On August 26, 2019, the FDA approved a new indication for ixekizumab (Taltz; Eli Lilly) for the treatment of adult patients with active ankylosing spondylitis (AS). Ixekizumab has received previous FDA approval for the treatment of adult patients with moderate-to-severe plaque psoriasis who are candidates for systemic therapy or phototherapy, as well as for the treatment of adult patients with active psoriatic arthritis.
This latest approval was based on data from 2 randomized, double-blind, placebo-controlled, phase 3 clinical trials of 657 adult patients with active AS (COAST-V and COAST-W). The COAST-V trial (N = 341) evaluated ixekizumab in patients with AS who had not previously received treatment with biologic disease-modifying antirheumatic drugs, whereas the COAST-W trial (N = 316) evaluated the drug in patients with AS who had previous inadequate response or intolerance to tumor necrosis factor inhibitors. The primary end point of both trials was a 40% Assessment in Spondyloarthritis International Society (ASAS40) response by week 16.
Patients treated with ixekizumab in both studies achieved significant and clinically meaningful improvement in signs and symptoms, as defined by ASAS40 response compared with those treated with placebo.
In COAST-V, 48% of patients receiving ixekizumab achieved ASAS40, compared with 18% of those receiving placebo (P <.0001). In COAST-W, 25% of patients receiving ixekizumab achieved ASAS40 compared with 13% of those receiving placebo (P <.05).
The most common (>1%) adverse reactions observed with the treatment of ixekizumab are injection-site reactions, upper respiratory tract infections, nausea, and tinea infections.
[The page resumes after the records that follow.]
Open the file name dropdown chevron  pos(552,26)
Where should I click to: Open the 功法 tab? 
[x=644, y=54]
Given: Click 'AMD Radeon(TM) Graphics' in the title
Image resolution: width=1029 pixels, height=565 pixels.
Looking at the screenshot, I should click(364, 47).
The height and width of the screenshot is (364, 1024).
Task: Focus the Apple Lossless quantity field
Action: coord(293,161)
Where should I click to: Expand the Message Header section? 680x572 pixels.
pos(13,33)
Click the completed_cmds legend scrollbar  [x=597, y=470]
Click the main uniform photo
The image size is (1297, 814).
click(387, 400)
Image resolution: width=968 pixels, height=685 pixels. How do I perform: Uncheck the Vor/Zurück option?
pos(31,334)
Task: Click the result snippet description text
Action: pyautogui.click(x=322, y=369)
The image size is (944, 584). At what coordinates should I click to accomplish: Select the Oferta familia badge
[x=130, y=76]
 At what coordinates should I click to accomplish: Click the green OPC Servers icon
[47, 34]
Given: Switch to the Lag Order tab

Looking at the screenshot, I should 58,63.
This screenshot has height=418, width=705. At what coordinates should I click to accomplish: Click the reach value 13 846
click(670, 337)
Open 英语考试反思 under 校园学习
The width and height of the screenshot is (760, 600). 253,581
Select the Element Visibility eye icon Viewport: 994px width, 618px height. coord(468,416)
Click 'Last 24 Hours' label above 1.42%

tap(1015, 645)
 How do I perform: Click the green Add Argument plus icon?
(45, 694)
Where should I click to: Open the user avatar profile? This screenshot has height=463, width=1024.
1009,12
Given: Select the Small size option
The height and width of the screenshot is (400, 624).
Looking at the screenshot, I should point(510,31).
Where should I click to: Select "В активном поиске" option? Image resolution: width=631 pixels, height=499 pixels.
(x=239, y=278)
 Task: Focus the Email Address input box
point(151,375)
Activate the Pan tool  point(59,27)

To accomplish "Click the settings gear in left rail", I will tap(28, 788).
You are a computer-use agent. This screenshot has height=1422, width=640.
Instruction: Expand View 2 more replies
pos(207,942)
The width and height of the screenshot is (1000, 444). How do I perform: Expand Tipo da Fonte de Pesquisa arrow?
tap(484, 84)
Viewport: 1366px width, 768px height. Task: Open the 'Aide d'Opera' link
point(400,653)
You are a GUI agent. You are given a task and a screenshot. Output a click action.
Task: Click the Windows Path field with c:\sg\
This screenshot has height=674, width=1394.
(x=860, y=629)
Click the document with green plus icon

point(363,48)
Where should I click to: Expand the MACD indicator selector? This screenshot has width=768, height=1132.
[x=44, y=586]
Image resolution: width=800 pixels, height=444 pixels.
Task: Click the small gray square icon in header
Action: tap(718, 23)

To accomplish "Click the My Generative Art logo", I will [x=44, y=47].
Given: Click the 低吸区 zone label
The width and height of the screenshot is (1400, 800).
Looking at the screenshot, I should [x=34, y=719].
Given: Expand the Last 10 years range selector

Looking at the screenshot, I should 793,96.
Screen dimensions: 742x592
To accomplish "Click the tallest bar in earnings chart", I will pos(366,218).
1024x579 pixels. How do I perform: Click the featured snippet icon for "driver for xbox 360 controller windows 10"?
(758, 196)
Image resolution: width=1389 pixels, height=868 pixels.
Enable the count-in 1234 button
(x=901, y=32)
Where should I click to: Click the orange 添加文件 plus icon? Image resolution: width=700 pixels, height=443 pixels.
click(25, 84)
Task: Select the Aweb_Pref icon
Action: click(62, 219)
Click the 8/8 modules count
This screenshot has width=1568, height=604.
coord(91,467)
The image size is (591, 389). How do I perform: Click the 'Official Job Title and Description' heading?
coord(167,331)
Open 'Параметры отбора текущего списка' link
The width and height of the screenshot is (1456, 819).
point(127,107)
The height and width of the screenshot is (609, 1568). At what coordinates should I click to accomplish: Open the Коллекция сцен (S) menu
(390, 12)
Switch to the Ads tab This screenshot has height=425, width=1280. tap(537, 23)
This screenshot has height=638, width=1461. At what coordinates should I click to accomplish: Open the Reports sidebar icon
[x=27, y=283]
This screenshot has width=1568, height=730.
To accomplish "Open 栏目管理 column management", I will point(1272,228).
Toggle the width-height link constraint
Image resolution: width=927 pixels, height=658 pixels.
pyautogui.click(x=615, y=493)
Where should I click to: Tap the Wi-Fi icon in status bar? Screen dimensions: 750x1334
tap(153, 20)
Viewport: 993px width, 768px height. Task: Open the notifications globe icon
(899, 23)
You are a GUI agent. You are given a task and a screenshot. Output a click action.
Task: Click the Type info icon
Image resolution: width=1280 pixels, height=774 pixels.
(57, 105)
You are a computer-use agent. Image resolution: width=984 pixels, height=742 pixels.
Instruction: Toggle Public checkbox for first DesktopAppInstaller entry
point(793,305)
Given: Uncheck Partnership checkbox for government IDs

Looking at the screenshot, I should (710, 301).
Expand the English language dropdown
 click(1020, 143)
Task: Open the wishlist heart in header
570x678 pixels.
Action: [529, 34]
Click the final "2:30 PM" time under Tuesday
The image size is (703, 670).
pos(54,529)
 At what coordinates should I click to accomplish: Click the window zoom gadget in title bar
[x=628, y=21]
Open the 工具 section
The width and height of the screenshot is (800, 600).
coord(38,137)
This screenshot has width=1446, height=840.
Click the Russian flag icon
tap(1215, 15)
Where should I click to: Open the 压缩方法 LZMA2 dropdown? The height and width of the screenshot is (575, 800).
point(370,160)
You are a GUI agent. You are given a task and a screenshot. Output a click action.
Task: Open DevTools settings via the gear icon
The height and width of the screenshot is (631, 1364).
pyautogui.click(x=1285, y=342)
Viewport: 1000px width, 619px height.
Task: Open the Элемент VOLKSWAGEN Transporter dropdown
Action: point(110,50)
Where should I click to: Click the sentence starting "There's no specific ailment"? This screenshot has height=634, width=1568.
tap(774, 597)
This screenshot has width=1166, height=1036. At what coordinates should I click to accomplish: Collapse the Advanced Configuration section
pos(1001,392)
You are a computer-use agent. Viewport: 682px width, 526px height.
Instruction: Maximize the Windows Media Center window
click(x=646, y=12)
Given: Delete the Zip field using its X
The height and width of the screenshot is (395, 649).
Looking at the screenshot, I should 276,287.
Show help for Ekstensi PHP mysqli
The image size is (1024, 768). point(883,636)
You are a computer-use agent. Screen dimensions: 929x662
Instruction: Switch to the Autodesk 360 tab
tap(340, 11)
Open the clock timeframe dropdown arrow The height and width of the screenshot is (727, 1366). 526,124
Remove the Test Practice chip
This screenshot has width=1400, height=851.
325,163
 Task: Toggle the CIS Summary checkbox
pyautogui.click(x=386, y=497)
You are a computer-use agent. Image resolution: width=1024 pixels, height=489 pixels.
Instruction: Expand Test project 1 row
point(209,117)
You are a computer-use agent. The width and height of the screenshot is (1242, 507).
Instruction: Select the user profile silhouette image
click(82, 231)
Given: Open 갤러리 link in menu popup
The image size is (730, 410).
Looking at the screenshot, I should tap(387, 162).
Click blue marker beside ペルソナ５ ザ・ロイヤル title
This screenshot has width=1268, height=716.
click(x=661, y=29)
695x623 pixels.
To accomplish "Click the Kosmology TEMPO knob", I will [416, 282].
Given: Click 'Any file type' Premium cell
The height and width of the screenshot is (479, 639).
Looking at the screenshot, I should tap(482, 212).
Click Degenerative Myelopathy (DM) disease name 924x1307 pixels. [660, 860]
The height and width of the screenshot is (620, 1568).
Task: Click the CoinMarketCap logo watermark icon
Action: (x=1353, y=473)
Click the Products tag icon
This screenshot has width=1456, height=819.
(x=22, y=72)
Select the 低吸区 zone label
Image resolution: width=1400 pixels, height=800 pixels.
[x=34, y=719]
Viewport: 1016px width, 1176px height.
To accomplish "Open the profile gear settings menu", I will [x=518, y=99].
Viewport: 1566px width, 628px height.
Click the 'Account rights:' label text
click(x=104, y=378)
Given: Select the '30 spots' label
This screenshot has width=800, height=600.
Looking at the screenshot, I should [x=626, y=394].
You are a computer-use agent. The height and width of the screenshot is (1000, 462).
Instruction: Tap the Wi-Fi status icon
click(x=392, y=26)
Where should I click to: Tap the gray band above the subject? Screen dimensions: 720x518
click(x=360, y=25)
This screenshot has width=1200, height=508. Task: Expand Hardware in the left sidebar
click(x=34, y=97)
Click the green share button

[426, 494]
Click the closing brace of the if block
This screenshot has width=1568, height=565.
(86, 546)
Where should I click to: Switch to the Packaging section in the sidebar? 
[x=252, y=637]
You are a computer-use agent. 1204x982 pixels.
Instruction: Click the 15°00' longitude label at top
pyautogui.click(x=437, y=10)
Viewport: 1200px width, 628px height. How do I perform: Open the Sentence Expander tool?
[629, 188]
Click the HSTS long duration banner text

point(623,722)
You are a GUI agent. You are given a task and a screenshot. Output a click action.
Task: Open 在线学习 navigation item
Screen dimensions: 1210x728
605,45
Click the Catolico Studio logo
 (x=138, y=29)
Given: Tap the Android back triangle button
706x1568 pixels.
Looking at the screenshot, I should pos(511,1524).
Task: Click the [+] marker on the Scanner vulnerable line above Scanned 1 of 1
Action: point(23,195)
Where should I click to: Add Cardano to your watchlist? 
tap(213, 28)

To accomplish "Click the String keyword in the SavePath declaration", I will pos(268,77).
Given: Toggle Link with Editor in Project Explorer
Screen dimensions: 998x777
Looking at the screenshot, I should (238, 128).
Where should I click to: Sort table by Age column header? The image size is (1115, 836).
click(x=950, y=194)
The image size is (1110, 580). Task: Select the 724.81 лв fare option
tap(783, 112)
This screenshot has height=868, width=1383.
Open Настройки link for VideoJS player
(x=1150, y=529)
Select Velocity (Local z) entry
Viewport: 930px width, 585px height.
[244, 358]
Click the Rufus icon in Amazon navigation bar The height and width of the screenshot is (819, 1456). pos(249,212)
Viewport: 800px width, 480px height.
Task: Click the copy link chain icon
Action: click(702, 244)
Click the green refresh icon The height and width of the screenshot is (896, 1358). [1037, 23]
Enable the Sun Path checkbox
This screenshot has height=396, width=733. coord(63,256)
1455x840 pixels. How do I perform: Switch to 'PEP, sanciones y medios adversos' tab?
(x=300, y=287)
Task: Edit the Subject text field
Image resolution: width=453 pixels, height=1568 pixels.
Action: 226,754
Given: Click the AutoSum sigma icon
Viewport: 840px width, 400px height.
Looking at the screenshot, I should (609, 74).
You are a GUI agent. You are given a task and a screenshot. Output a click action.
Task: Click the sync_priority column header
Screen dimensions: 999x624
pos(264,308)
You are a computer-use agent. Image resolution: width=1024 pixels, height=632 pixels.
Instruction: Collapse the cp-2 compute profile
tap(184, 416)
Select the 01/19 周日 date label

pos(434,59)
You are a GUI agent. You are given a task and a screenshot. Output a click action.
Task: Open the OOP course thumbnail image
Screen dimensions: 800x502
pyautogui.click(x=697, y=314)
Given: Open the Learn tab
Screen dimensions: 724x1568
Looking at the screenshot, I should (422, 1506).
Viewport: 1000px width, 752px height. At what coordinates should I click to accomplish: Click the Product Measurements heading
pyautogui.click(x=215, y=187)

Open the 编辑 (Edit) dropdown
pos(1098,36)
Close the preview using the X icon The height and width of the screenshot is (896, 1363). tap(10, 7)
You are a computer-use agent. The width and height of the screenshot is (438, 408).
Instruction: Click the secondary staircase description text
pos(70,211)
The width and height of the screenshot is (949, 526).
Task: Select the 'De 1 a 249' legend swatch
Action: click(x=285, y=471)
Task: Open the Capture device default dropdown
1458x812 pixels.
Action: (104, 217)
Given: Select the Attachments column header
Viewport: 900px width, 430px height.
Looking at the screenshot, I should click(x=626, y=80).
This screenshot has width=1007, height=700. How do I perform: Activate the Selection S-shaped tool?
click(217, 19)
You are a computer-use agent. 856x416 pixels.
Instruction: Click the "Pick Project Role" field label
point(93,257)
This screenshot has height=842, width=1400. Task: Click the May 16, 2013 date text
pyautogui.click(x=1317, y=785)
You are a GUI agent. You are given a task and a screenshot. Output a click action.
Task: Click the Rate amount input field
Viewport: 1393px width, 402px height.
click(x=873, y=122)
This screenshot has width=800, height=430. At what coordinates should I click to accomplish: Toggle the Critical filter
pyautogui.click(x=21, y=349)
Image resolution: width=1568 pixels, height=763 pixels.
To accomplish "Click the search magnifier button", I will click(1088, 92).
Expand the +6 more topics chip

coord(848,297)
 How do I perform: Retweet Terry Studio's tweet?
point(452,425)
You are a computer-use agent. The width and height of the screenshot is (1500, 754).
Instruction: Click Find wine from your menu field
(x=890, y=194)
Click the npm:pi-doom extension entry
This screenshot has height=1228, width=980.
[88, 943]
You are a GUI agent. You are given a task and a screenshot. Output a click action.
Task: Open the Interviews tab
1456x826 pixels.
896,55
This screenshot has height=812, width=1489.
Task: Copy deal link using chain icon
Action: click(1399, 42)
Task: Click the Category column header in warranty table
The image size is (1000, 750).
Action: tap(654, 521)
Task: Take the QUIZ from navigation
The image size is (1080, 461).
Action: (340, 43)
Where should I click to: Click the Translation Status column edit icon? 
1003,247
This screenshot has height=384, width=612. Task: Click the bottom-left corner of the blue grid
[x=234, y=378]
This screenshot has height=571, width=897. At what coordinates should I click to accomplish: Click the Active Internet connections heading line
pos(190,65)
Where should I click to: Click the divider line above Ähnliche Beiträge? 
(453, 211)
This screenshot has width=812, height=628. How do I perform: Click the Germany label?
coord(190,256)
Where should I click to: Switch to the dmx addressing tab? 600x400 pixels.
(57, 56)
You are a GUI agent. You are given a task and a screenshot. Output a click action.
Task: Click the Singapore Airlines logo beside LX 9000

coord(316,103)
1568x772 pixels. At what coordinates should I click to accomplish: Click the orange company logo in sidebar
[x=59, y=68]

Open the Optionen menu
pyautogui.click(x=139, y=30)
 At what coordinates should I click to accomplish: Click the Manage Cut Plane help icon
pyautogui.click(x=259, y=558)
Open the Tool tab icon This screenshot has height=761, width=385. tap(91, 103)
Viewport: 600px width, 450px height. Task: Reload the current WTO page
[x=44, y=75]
Overall, the side effects seen in patients with AS treated with ixekizumab in the COAST-V and COAST-W trials were consistent with those seen in patients with plaque psoriasis treated with the drug.
“Having new treatment options for the ankylosing spondylitis community is truly encouraging,” said Cassie Shafer, Chief Executive Officer, Spondylitis Association of America, in a press release by Eli Lilly. “The ongoing focus to help people impacted by the disease will hopefully lead us to an eventual cure.”
The recommended dose of ixekizumab for the treatment of AS is 160 mg by subcutaneous injection (two 80-mg injections) at week 0, followed by 80 mg every 4 weeks.